The Importance of February 21st to Me
By Proggattom Progga:
February 21st traces back to the 1952 Bengali Language Movement in what was then East Pakistan. At the time, the government declared Urdu the sole national language, even though the majority of the population spoke Bengali. Students at the University of Dhaka protested this decision, demanding that their mother tongue be recognized. On February 21, police opened fire on the protesters, killing several students who were advocating for their right to speak their own language. Their deaths turned language into a symbol of resistance, identity, and political freedom. Decades later, UNESCO recognized February 21st as International Mother Language Day to honor those sacrifices and to emphasize that language is not just a tool for communication, but a fundamental human right.
February 21st is recognized around the world as International Mother Language Day, a day meant to honor linguistic diversity and the right to speak one’s native language. While it commemorates the sacrifices made by students in Bangladesh who fought for the recognition of Bengali, its importance extends far beyond history books. For me, February 21st represents not just the preservation of language, but the complicated, imperfect ways language survives within people, especially those caught between cultures.
Before I entered pre-K, Bengali was the only language I knew how to speak. It was the language of my home, my parents, and my earliest memories. Years later, after returning from a trip to Bangladesh when I was eight, I assumed that my relationship with Bengali would stay the same. It did not disappear, but it changed. The language itself was never drowned out, yet my pronunciation slowly faded, and speaking became less instinctive. Even now, only two years after my most recent visit to Bangladesh, I find it difficult to speak Bengali with the same ease I once had. I did not lose my language all at once; I lost it in pauses, mispronunciations, and moments where the right word comes too late.
One of the moments where this loss becomes most visible is when I try to translate formal documents for my parents. I learned Bengali in a way that was informal and conversational, shaped by family and familiarity rather than education. As a result, I struggle to find professional or official vocabulary, even when I understand the meaning. In those moments, I feel younger than I am, like a third grader trying to explain adult responsibilities. This gap reminds me that language is not just about speaking, but about access, fluency, and power.
Although I can speak Bengali fairly well, I cannot read or write it at all.

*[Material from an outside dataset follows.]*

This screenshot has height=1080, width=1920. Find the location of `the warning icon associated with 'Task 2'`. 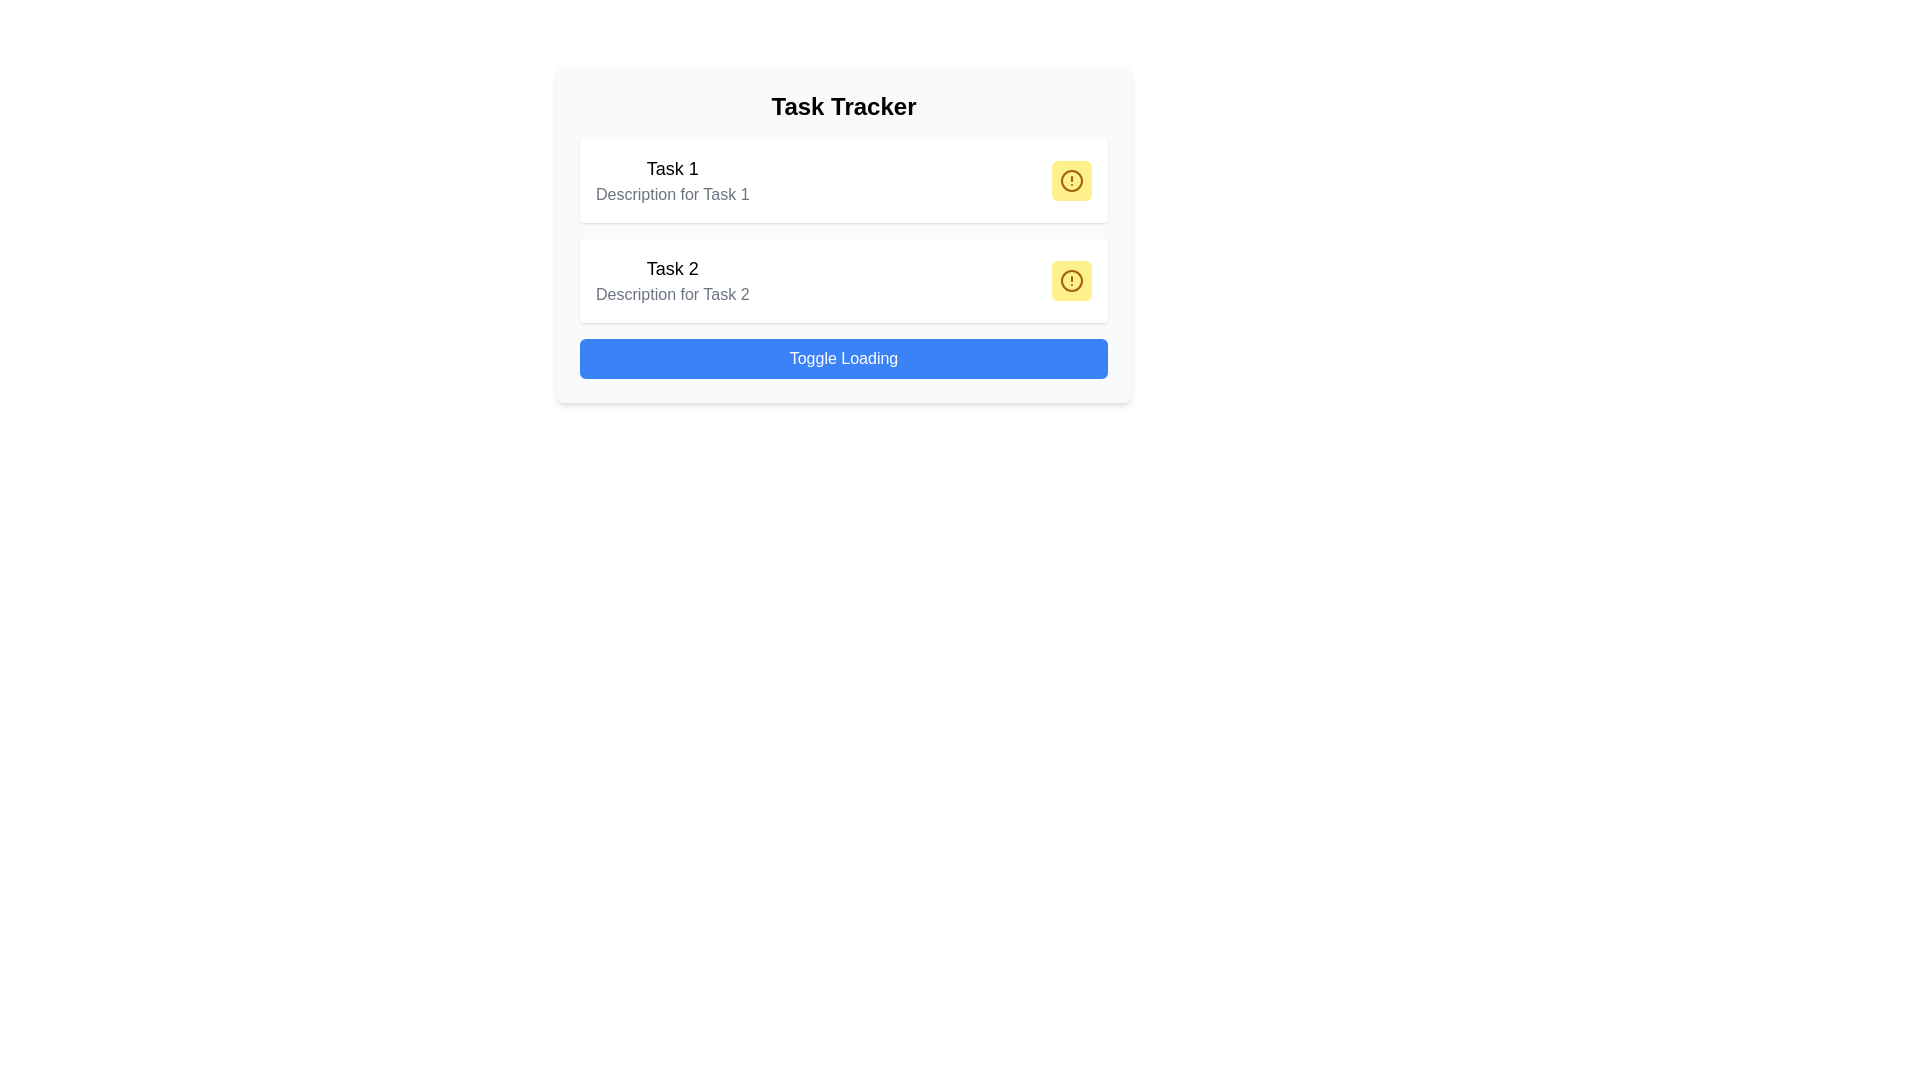

the warning icon associated with 'Task 2' is located at coordinates (1070, 281).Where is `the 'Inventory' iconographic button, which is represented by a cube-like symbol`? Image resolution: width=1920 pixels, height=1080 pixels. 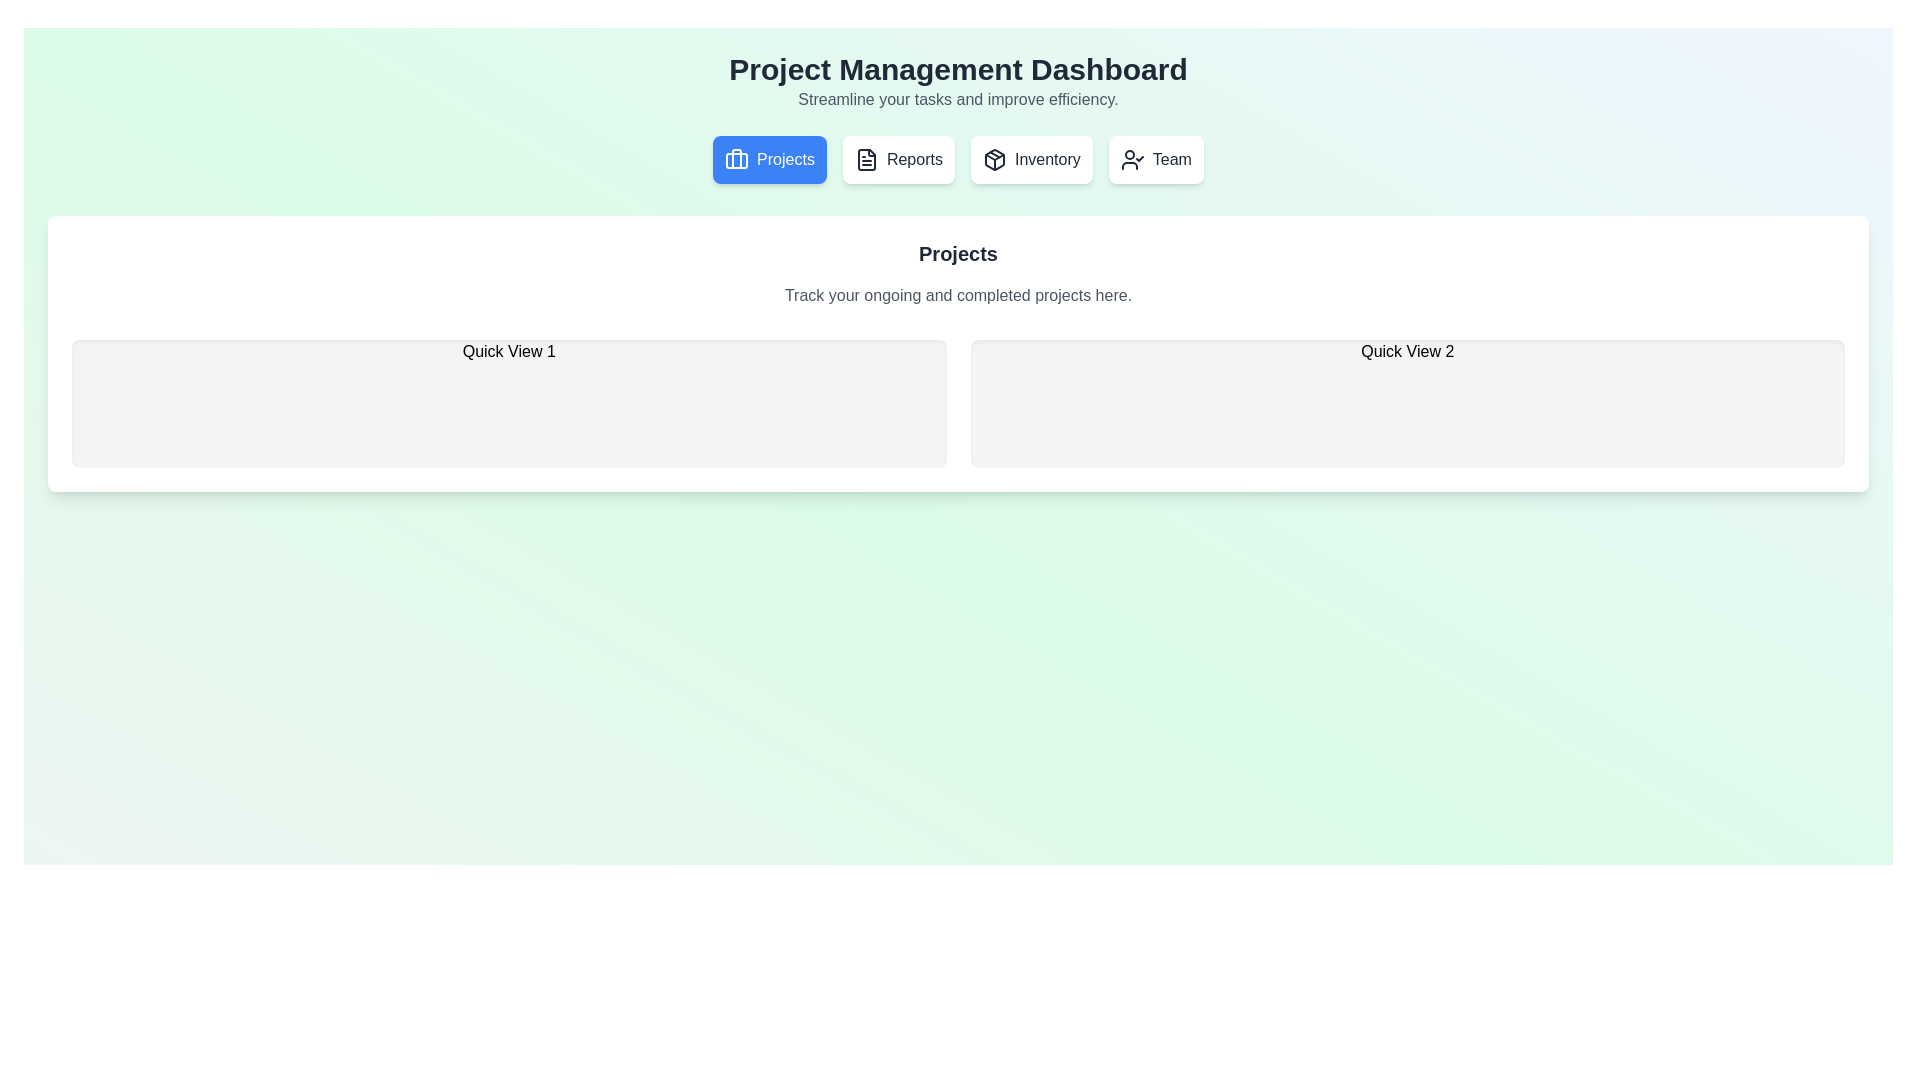
the 'Inventory' iconographic button, which is represented by a cube-like symbol is located at coordinates (994, 158).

No matter how many times I have tried to understand the script, it never sticks. Bengali was passed down to me through conversation, not textbooks. Because of that, I feel connected to the language emotionally, yet disconnected from it formally. Seeing Bengali written on a page makes me feel like an outsider to something that is supposed to belong to me. This experience has taught me that language can survive orally, even when parts of it remain inaccessible, and that preservation does not always look complete or perfect.
Despite these struggles, Bengali continues to connect me to others. When I meet Bengali friends or even strangers from my generation, a simple exchange, “You speak Bengali?” is enough to establish familiarity. There are dialects I do not fully understand and pronunciations that differ from mine, yet the connection remains. Our shared language holds history, culture, and memory, even when mutual understanding is imperfect. This shared recognition reflects the deeper meaning of February 21st: language is not only about clarity, but about belonging.
February 21st is important because it acknowledges that language is worth protecting, not just in its most polished form, but in all the ways it lives within people. My relationship with Bengali is incomplete, flawed, and sometimes frustrating, yet it still ties me to my family, my culture, and my history. In honoring February 21st, I recognize that speaking imperfectly is still an act of preservation, and that even fragmented language carries the weight of identity.